Be careful of Company presentations: Just 1 example:
The Society of Laparoendoscopic Surgeons website estimates the US Apendectomy market to be in excess of 270,000 cases per year (lets say less than 280,000 ?) . Treatments are 1)laparoscopic, 2)open surgery, 3)non-surgical (abscess). The Society of American Gastrointestional and Endoscopic Surgeons website states that ruptured appendix's are 270/1000 (27%) and are treated by suture. Furthermore, 110/1000 patients (11%) start off as laparoscopic but convert to open surgery due to rupture.
The Company's 500,000 case number is really (270,000 less 27%, less 11%, less non-surgical at 1% ? 2%) 165,000+/-. Does every clinic, surgery center and hospital in the US have a staple device readily available for an emergency appendectomy ?
Apologies if I was a little harsh.
80% of all coronary surgeries are done using a heart pump and the connections are done by hand sewing. Cardica plays in the 20% off pump market, of which they have 100% of the non-hand-sewn connections and it generates $2.1M per year. COS is higher than the selling price. Heart surgery is not generally a young persons disease and CMS/Medicare/Medicaid does not reimburse the hospital for the device.
From the Company's own 10-K.
* The PAS-port was FDA approved in Sept 2008, C-port Nov 2006. Today is Feb 2014.
* The competitors withdrew everything by 2004. J&J, Stryker, Guidant.
* None of Cardica's products are paid for by Medicare or Medicaid.
* Boston Scientific/Guidant sold their 25% ownership of Cardica in Oct 2007 and cancelled the distribution agreement.
* 80% of all coronary surgeries are done on pump, leaving only 20% for potential Port connections.
* Since FY05, the Company has generated $29.6M of product revenues vs. COS of $31.9M for their heart related products. Plus R&D and SG&A expenses.
* Your recent headcount post highlights they gave up on the market in 2008 by laying off the sales force.
* They have 100% of the market at $2.2M per year but the products cost more to make.
At least post something relevant to this company or at a minimum something semi-intelligent.

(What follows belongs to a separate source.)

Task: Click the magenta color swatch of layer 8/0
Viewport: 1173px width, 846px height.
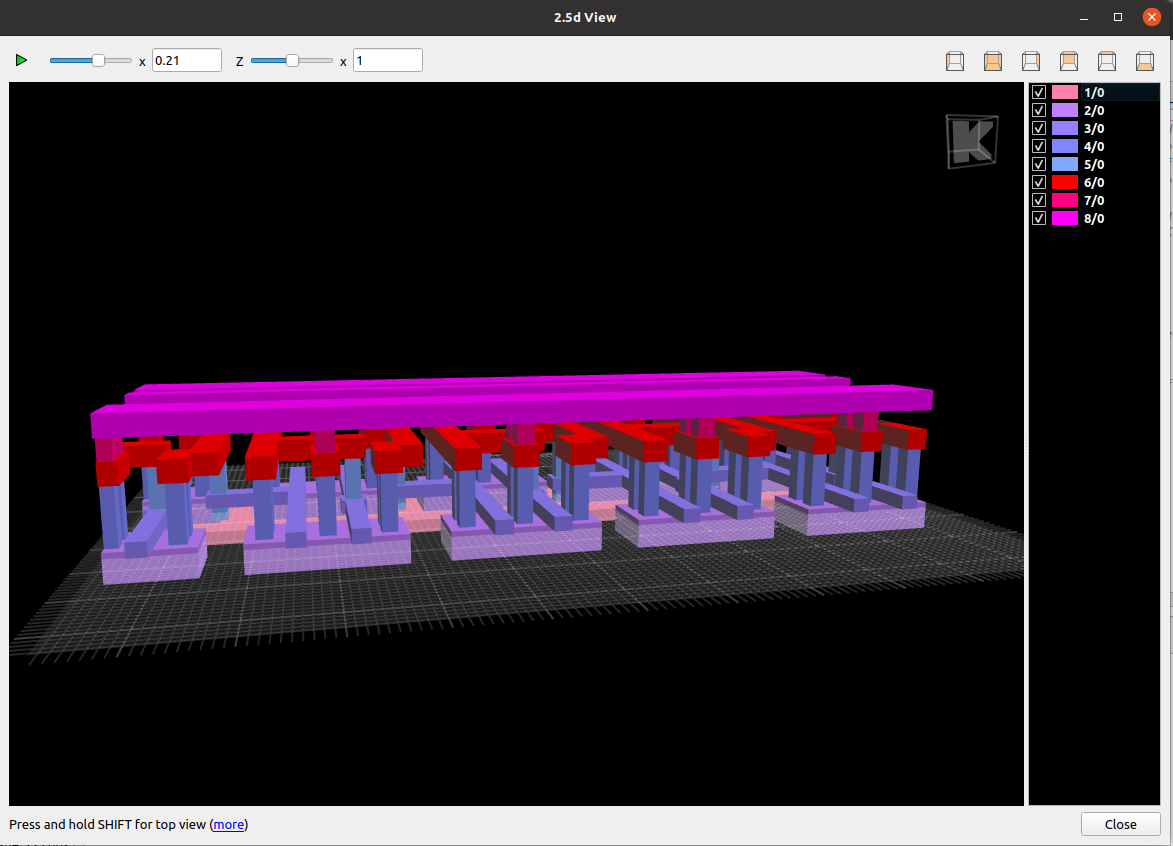Action: 1065,218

All facts and not board hyperbole. Fact, great time for the stock but terrible time for the company. They now have to sell these devices, something they have proven consistently they can not do with this management team since the last 510k approvals in 2006 and 2007. A 510k approval is a copycat of an approved product, proven to be a copy and not superior in function. Did any of the other staple device companies trade down on the news, none have. They could care less. Furthermore, Cardica has 100% market share in the PAS/C-port market worldwide. Excluding Japan ($2M) that is all of $1M per year. Now they have to compete against the big boys for scraps, remember a 510k is a copycat designation. When was the last time IRSG mentioned this company, anyone ? not since the R&D deal in 2008. Point is money has been made. I wish them well but not with my money.
Very positive long-term clinical data for sure, however, we as investors unanimously concur an investment in CRDC for the PAS-Port, C-Port, Flex-Port, Cook collaboration, ISRG takeover, etc. has been moronic at best. Flame me all you want but you can't hide from a bid price of $0.97, vs. IPO price of $10.00 based upon the future of the Port products. Thanks for posting a factual article as good news is nice to see but its also been a complete disaster of an investment. Check the 10-K, Medicare and Medicaid will not reimburse the hospitals for use of the Port family as they do not see a cost benefit. Glad the patients are living longer than this investment.